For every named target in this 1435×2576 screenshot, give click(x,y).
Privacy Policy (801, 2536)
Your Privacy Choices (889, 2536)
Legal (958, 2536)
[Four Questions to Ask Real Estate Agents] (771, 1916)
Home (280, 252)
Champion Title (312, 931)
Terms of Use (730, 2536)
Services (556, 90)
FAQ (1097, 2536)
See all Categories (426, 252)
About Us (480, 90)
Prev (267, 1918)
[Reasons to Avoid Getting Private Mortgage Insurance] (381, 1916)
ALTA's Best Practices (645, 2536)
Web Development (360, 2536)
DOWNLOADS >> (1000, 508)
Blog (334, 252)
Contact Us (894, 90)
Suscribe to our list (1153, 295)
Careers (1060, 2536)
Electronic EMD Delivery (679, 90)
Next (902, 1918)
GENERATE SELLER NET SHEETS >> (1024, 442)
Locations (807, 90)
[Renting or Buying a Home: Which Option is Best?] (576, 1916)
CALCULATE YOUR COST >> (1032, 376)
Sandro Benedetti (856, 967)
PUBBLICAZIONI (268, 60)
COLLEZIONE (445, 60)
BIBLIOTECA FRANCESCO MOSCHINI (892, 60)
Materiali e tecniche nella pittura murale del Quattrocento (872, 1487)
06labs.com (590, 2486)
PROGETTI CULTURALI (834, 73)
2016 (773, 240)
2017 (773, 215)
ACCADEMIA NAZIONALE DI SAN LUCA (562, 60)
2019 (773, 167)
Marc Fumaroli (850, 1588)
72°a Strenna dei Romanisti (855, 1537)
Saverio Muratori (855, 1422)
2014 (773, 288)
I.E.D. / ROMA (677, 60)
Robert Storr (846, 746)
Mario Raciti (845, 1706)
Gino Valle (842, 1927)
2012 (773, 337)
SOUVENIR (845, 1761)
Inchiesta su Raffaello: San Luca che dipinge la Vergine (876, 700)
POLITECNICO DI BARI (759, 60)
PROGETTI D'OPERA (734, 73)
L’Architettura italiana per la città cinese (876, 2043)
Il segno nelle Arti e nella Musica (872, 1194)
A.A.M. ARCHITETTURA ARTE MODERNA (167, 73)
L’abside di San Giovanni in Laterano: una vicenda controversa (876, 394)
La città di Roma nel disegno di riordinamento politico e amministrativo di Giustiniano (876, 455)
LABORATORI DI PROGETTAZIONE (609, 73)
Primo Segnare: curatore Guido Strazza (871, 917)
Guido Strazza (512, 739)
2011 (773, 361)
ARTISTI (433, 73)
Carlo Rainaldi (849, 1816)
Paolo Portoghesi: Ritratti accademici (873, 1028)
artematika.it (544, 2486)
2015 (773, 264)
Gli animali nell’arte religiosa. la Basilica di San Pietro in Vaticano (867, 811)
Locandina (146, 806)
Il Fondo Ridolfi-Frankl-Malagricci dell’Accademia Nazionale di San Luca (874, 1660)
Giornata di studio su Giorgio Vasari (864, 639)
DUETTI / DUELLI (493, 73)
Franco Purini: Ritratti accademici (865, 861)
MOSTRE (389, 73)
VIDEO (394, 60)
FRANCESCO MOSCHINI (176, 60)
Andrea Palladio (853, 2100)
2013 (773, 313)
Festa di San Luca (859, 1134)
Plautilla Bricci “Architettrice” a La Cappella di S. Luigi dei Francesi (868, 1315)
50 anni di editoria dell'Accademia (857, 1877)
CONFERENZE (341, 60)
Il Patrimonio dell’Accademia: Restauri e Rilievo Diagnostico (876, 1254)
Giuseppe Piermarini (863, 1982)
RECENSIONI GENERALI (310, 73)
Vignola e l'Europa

━━━━━━

EXERCISE OBJECTIVE: Would you transcribe every entry exactly, leaving nothing out?

RESPONSE BELOW:
For every named target in this 1435×2576 screenshot, give click(x,y).
Privacy Policy (801, 2536)
Your Privacy Choices (889, 2536)
Legal (958, 2536)
[Four Questions to Ask Real Estate Agents] (771, 1916)
Home (280, 252)
Champion Title (312, 931)
Terms of Use (730, 2536)
Services (556, 90)
FAQ (1097, 2536)
See all Categories (426, 252)
About Us (480, 90)
Prev (267, 1918)
[Reasons to Avoid Getting Private Mortgage Insurance] (381, 1916)
ALTA's Best Practices (645, 2536)
Web Development (360, 2536)
DOWNLOADS >> (1000, 508)
Blog (334, 252)
Contact Us (894, 90)
Suscribe to our list (1153, 295)
Careers (1060, 2536)
Electronic EMD Delivery (679, 90)
Next (902, 1918)
GENERATE SELLER NET SHEETS >> (1024, 442)
Locations (807, 90)
[Renting or Buying a Home: Which Option is Best?] (576, 1916)
CALCULATE YOUR COST >> (1032, 376)
Sandro Benedetti (856, 967)
PUBBLICAZIONI (268, 60)
COLLEZIONE (445, 60)
BIBLIOTECA FRANCESCO MOSCHINI (892, 60)
Materiali e tecniche nella pittura murale del Quattrocento (872, 1487)
06labs.com (590, 2486)
PROGETTI CULTURALI (834, 73)
2016 (773, 240)
2017 (773, 215)
ACCADEMIA NAZIONALE DI SAN LUCA (562, 60)
2019 (773, 167)
Marc Fumaroli (850, 1588)
72°a Strenna dei Romanisti (855, 1537)
Saverio Muratori (855, 1422)
2014 (773, 288)
I.E.D. / ROMA (677, 60)
Robert Storr (846, 746)
Mario Raciti (845, 1706)
Gino Valle (842, 1927)
2012 (773, 337)
SOUVENIR (845, 1761)
Inchiesta su Raffaello: San Luca che dipinge la Vergine (876, 700)
POLITECNICO DI BARI (759, 60)
PROGETTI D'OPERA (734, 73)
L’Architettura italiana per la città cinese (876, 2043)
Il segno nelle Arti e nella Musica (872, 1194)
A.A.M. ARCHITETTURA ARTE MODERNA (167, 73)
L’abside di San Giovanni in Laterano: una vicenda controversa (876, 394)
La città di Roma nel disegno di riordinamento politico e amministrativo di Giustiniano (876, 455)
LABORATORI DI PROGETTAZIONE (609, 73)
Primo Segnare: curatore Guido Strazza (871, 917)
Guido Strazza (512, 739)
2011 (773, 361)
ARTISTI (433, 73)
Carlo Rainaldi (849, 1816)
Paolo Portoghesi: Ritratti accademici (873, 1028)
artematika.it (544, 2486)
2015 (773, 264)
Gli animali nell’arte religiosa. la Basilica di San Pietro in Vaticano (867, 811)
Locandina (146, 806)
Il Fondo Ridolfi-Frankl-Malagricci dell’Accademia Nazionale di San Luca (874, 1660)
Giornata di studio su Giorgio Vasari (864, 639)
DUETTI / DUELLI (493, 73)
Franco Purini: Ritratti accademici (865, 861)
MOSTRE (389, 73)
VIDEO (394, 60)
FRANCESCO MOSCHINI (176, 60)
Andrea Palladio (853, 2100)
2013 (773, 313)
Festa di San Luca (859, 1134)
Plautilla Bricci “Architettrice” a La Cappella di S. Luigi dei Francesi (868, 1315)
50 anni di editoria dell'Accademia (857, 1877)
CONFERENZE (341, 60)
Il Patrimonio dell’Accademia: Restauri e Rilievo Diagnostico (876, 1254)
Giuseppe Piermarini (863, 1982)
RECENSIONI GENERALI (310, 73)
Vignola e l'Europa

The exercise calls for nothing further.